• **Exercise set**
1 – In the passage comparing Oblinger's letter with Joseph's speech, why does Joseph see war as the only solution? Answer in one to three sentences.
2 – According to the passage on Oblinger's letter and Joseph's speech, what did the Whites rely on when treaties failed?
3 – Pick up the passage comparing Oblinger's letter and Joseph's speech about the American West, starting after its last sentence.

• **Text segment**
***
Further, analyzing the source context affirms the fundamental differences between the texts. For instance, Oblinger and other people enjoyed peace and prosperity as the society deemed everyone an equal (Oblinger, 1873). However, Joseph affirms that the Whites deemed themselves superior in the contesting texts. This is evident in how the White was concerned about taking control of lands using treaties and unscrupulous behavior. For example, when treaties failed, the Whites relied on missionaries to conduct their bid for power before resolving to force (Oblinger, 1873). In addition, the existence of some context words such as treaties and spirit laws in the second document, which are not present in the first, further accounts for the differences in the two texts.

Consequently, the two texts gave two competing ideologies about the American West in the 19th Century. Oblinger’s letter suggests that the American West was a sanctuary dominated by a civilized community that stood for equality and good neighborliness. On the other hand, Joseph’s speech depicts America’s West as a zone of unmetered conflicts and unscrupulous behavior. Joseph is confident that the natives and the settlers were guided by different morals that prevented the society from knitting together and sharing the limited land resources. As such, war was the only solution to settle their contesting differences, especially where bribes in the form of prizes failed.
***
• **Data records**
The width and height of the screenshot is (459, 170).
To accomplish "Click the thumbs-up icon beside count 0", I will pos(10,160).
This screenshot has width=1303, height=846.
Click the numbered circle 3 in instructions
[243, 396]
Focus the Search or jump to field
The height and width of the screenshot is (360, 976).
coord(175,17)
***
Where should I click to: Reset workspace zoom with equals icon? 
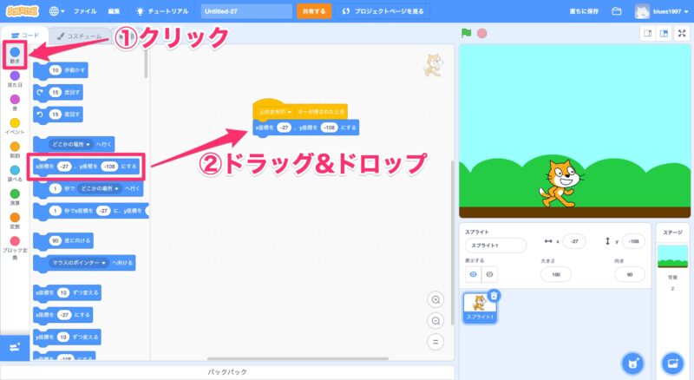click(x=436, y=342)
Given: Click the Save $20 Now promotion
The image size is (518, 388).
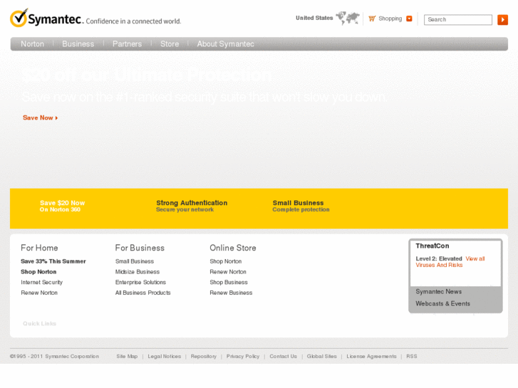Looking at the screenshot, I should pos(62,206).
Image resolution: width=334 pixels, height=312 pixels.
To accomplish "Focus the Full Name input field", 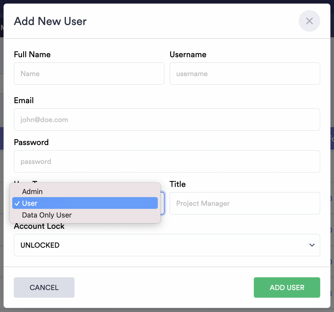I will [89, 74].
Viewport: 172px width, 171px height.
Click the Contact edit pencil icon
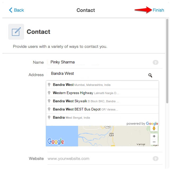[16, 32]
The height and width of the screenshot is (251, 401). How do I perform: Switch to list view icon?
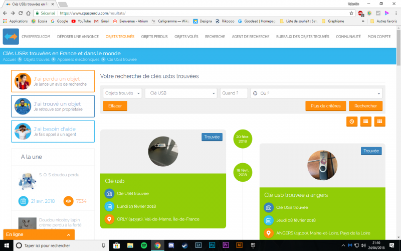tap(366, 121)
***
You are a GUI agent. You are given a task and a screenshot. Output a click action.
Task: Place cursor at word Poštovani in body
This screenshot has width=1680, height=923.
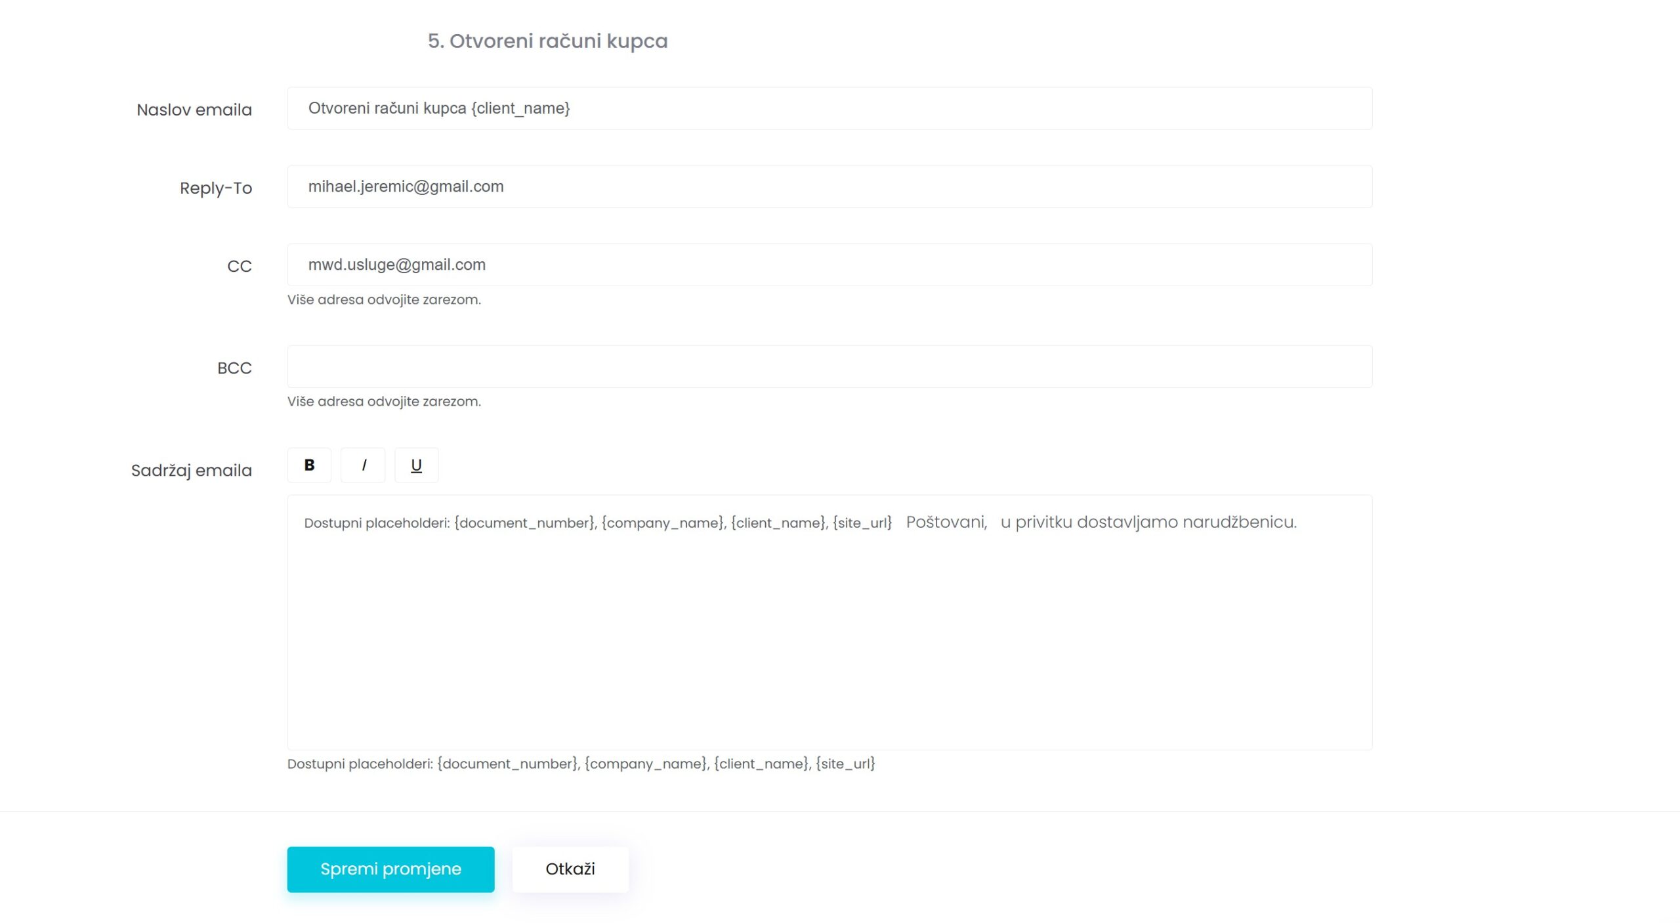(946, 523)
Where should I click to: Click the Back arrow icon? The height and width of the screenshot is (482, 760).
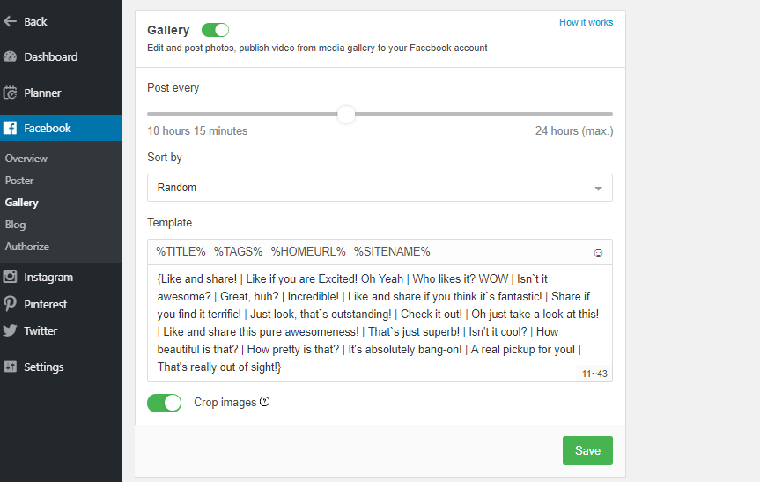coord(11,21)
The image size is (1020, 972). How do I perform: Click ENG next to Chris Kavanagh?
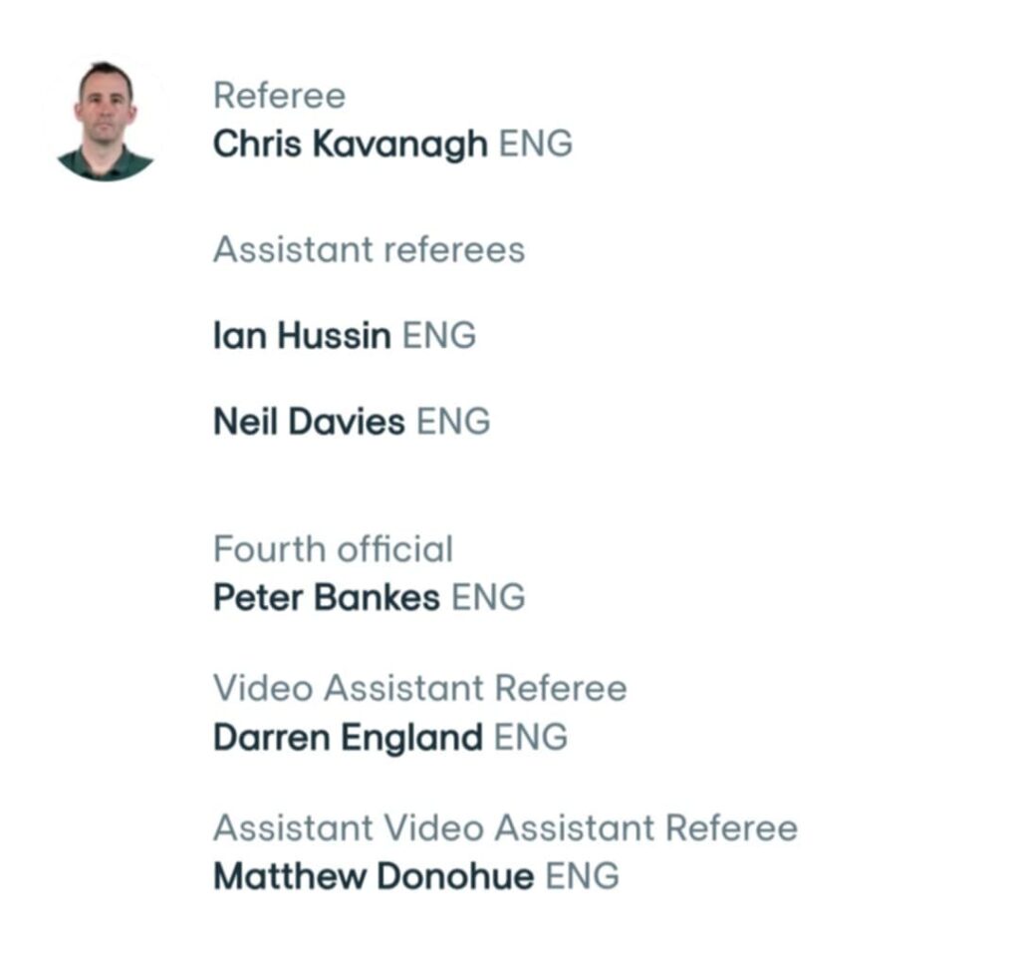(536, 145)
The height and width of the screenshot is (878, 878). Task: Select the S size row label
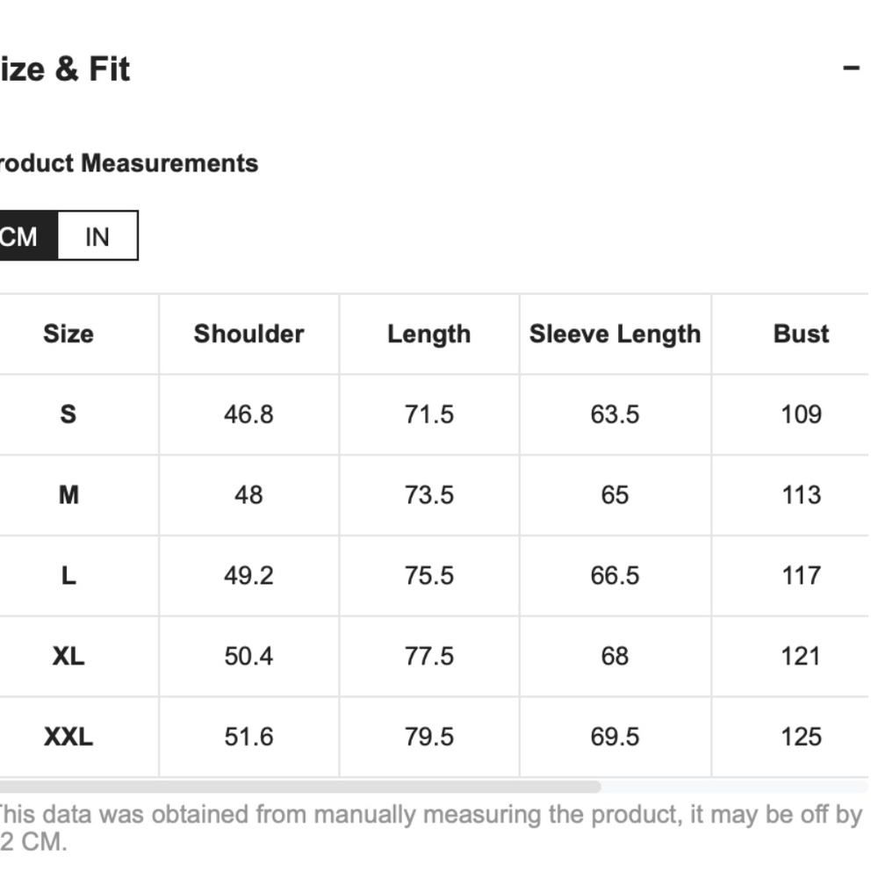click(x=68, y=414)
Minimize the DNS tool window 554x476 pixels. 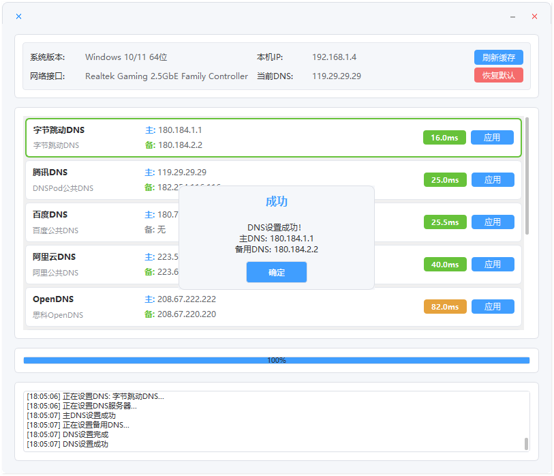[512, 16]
***
• **Task-by-task results**
1 – Joseph holds that the natives and the settlers were guided by different morals, which kept the society from knitting together and sharing the limited land resources. War was therefore the only way to settle their differences, especially where bribes in the form of prizes failed.

2 – They relied on missionaries to pursue their bid for power before turning to force.

3 –
Joseph, C. (1879, April). An Indian’s Views of Indian Affairs. North American Review 128, 128(269), 412-433.

Oblinger, M. (1873). Document 17-3: Mattie V. Oblinger Describes Life on a Nebraska Homestead, June 16, 1873. In M. Oblinger, Mattie V. Oblinger to George W. Thomas, Grizzie B. Thomas, and Wheeler Thomas Family, June 16, 1873, Uriah Oblinger Family Letters (manuscript) (pp. 26-29). Library of Congress.